[Dataset entries]
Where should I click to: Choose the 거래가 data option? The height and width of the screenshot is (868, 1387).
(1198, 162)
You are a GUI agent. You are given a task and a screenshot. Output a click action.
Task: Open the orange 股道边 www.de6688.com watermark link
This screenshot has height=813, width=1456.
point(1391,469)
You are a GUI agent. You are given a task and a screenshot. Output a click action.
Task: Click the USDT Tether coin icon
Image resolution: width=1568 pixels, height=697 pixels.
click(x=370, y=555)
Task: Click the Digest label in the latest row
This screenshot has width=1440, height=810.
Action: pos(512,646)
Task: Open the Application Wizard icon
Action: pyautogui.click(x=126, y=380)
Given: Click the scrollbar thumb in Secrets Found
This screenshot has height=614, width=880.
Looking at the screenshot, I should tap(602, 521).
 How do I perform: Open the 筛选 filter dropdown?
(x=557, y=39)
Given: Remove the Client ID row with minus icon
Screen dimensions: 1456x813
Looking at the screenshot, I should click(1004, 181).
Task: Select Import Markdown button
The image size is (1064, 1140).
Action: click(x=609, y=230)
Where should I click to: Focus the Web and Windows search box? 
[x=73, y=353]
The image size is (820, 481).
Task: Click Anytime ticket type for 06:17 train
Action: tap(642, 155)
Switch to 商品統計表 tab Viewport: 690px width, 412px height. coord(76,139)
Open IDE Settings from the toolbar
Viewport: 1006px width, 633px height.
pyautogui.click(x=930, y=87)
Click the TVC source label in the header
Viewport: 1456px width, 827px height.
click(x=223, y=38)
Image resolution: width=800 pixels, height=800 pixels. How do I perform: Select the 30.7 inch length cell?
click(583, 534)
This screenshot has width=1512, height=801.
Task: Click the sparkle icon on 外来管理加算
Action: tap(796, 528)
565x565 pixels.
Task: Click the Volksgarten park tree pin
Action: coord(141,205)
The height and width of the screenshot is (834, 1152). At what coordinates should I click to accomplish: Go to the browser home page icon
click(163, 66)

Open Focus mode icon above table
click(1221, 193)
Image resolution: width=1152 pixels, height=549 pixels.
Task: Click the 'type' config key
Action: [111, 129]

[TO DO]
Quote, with nothing altered, all lines from the start of the entries to the line that carries "Task: Click the Digest", inclusive.

[ANSWER SECTION]
Where should I click to: Choose the 거래가 data option? The height and width of the screenshot is (868, 1387).
(1198, 162)
You are a GUI agent. You are given a task and a screenshot. Output a click action.
Task: Open the orange 股道边 www.de6688.com watermark link
This screenshot has height=813, width=1456.
point(1391,469)
You are a GUI agent. You are given a task and a screenshot. Output a click action.
Task: Click the USDT Tether coin icon
Image resolution: width=1568 pixels, height=697 pixels.
click(x=370, y=555)
Task: Click the Digest label in the latest row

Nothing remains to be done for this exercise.